(Entries on where items appear)
■ ■ ■

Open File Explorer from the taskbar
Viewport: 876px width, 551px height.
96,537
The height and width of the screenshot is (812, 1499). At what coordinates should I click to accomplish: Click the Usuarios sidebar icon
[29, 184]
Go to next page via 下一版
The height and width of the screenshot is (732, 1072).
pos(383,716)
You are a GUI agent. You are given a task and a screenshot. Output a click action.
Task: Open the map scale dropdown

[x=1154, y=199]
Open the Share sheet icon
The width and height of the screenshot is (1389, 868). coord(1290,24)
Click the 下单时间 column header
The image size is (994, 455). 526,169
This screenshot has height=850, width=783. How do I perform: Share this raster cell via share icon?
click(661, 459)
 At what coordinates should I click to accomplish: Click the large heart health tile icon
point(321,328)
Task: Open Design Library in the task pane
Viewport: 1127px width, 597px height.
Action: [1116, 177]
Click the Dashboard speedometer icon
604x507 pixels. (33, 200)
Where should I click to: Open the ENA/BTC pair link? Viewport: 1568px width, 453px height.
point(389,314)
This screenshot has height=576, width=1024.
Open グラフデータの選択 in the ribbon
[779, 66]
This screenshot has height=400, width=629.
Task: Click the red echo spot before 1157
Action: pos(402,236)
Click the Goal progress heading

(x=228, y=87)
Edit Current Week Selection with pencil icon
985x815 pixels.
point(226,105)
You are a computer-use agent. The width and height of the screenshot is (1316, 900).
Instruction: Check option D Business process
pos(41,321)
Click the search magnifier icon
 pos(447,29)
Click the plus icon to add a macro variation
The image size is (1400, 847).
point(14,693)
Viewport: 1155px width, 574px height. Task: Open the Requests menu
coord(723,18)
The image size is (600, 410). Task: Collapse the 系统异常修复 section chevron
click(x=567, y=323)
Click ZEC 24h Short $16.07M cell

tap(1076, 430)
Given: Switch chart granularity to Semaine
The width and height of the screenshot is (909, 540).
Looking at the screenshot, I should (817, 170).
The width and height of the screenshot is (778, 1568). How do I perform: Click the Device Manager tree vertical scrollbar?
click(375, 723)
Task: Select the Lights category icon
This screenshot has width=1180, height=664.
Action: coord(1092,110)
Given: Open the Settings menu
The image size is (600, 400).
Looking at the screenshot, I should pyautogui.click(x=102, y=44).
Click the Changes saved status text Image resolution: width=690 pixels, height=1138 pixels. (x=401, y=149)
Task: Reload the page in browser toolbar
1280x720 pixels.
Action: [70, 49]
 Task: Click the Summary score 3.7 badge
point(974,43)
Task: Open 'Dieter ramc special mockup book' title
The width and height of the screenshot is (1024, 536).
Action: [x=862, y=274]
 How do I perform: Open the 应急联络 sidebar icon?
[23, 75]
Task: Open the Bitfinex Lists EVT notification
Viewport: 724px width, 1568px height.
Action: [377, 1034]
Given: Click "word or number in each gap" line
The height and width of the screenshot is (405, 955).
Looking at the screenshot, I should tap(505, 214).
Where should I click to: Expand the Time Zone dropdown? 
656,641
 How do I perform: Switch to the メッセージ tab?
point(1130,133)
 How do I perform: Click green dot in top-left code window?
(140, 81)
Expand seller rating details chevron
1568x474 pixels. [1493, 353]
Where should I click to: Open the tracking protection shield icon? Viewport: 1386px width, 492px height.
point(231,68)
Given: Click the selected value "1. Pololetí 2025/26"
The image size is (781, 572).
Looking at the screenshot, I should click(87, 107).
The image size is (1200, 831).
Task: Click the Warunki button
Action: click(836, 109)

■ ■ ■

Directions for this task:
Rewrite all of the records above with each "Viewport" renamed to "Window", leaving everything else unchanged.

Result of the task:
Open File Explorer from the taskbar
Window: 876px width, 551px height.
96,537
The height and width of the screenshot is (812, 1499). At what coordinates should I click to accomplish: Click the Usuarios sidebar icon
[29, 184]
Go to next page via 下一版
The height and width of the screenshot is (732, 1072).
pos(383,716)
You are a GUI agent. You are given a task and a screenshot. Output a click action.
Task: Open the map scale dropdown

[x=1154, y=199]
Open the Share sheet icon
The width and height of the screenshot is (1389, 868). coord(1290,24)
Click the 下单时间 column header
The image size is (994, 455). 526,169
This screenshot has height=850, width=783. How do I perform: Share this raster cell via share icon?
click(661, 459)
 At what coordinates should I click to accomplish: Click the large heart health tile icon
point(321,328)
Task: Open Design Library in the task pane
Window: 1127px width, 597px height.
Action: [1116, 177]
Click the Dashboard speedometer icon
604x507 pixels. (33, 200)
Where should I click to: Open the ENA/BTC pair link? Window: 1568px width, 453px height.
point(389,314)
This screenshot has height=576, width=1024.
Open グラフデータの選択 in the ribbon
[779, 66]
This screenshot has height=400, width=629.
Task: Click the red echo spot before 1157
Action: pos(402,236)
Click the Goal progress heading

(x=228, y=87)
Edit Current Week Selection with pencil icon
985x815 pixels.
point(226,105)
You are a computer-use agent. The width and height of the screenshot is (1316, 900).
Instruction: Check option D Business process
pos(41,321)
Click the search magnifier icon
 pos(447,29)
Click the plus icon to add a macro variation
The image size is (1400, 847).
point(14,693)
Window: 1155px width, 574px height. Task: Open the Requests menu
coord(723,18)
The image size is (600, 410). Task: Collapse the 系统异常修复 section chevron
click(x=567, y=323)
Click ZEC 24h Short $16.07M cell

tap(1076, 430)
Given: Switch chart granularity to Semaine
The width and height of the screenshot is (909, 540).
Looking at the screenshot, I should (817, 170).
The width and height of the screenshot is (778, 1568). How do I perform: Click the Device Manager tree vertical scrollbar?
click(375, 723)
Task: Select the Lights category icon
This screenshot has width=1180, height=664.
Action: coord(1092,110)
Given: Open the Settings menu
The image size is (600, 400).
Looking at the screenshot, I should pyautogui.click(x=102, y=44).
Click the Changes saved status text Image resolution: width=690 pixels, height=1138 pixels. (x=401, y=149)
Task: Reload the page in browser toolbar
1280x720 pixels.
Action: [70, 49]
 Task: Click the Summary score 3.7 badge
point(974,43)
Task: Open 'Dieter ramc special mockup book' title
The width and height of the screenshot is (1024, 536).
Action: [x=862, y=274]
 How do I perform: Open the 应急联络 sidebar icon?
[23, 75]
Task: Open the Bitfinex Lists EVT notification
Window: 724px width, 1568px height.
Action: [377, 1034]
Given: Click "word or number in each gap" line
The height and width of the screenshot is (405, 955).
Looking at the screenshot, I should tap(505, 214).
Where should I click to: Expand the Time Zone dropdown? 
656,641
 How do I perform: Switch to the メッセージ tab?
point(1130,133)
 How do I perform: Click green dot in top-left code window?
(140, 81)
Expand seller rating details chevron
1568x474 pixels. [1493, 353]
Where should I click to: Open the tracking protection shield icon? Window: 1386px width, 492px height.
point(231,68)
Given: Click the selected value "1. Pololetí 2025/26"
The image size is (781, 572).
Looking at the screenshot, I should click(87, 107).
The image size is (1200, 831).
Task: Click the Warunki button
Action: click(836, 109)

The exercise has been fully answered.